YOUR INSTRUCTIONS:
Rewrite the lines of the records from the one containing "Task: Click the E wind direction letter" through the end of the records, inclusive, replacing "wind direction letter" with "compass letter" and leaving everything else unchanged. Omit the pictures from your answer.

Interface element records
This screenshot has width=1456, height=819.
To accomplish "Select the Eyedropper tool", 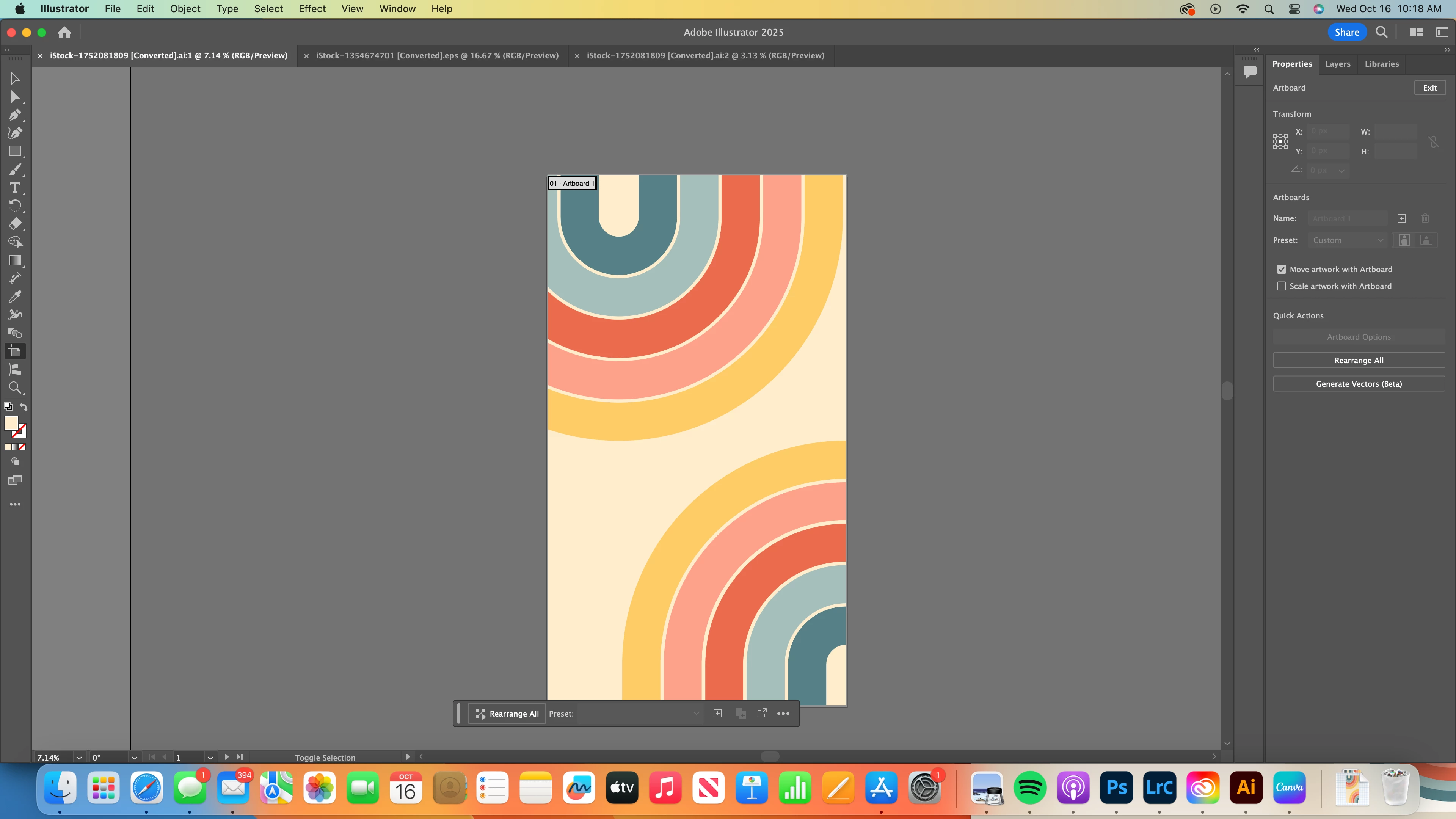I will (x=15, y=296).
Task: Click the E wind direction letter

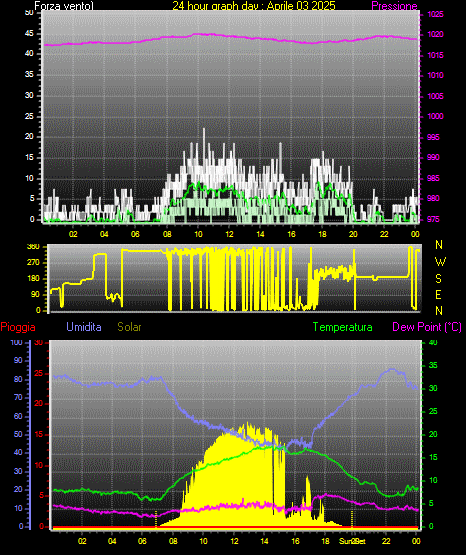Action: point(438,294)
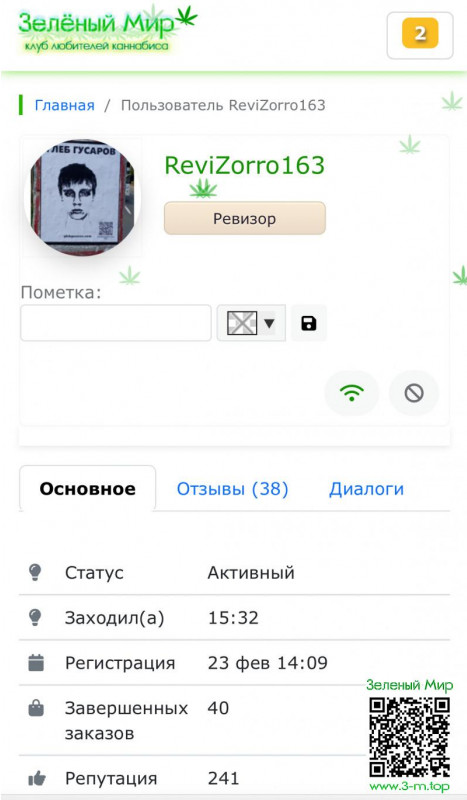Click into the Пометка text field
The image size is (467, 800).
tap(116, 323)
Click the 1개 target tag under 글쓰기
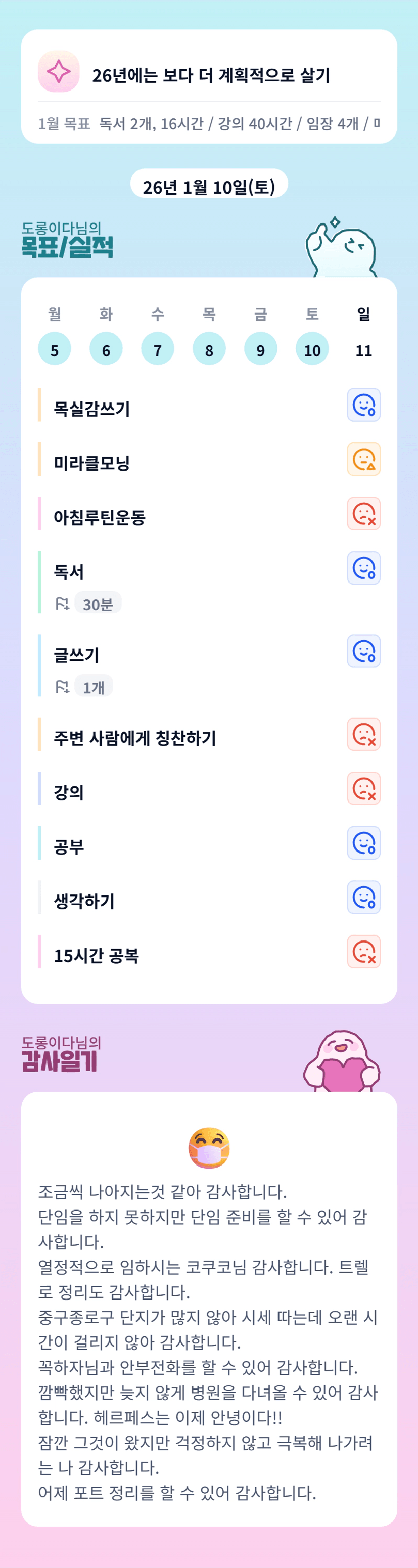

OUTPUT FOR THIS EXERCISE:
Task: Click the E compass letter

Action: point(438,294)
Click into the Пометка text field
The image size is (467, 800).
tap(116, 323)
Click the 1개 target tag under 글쓰기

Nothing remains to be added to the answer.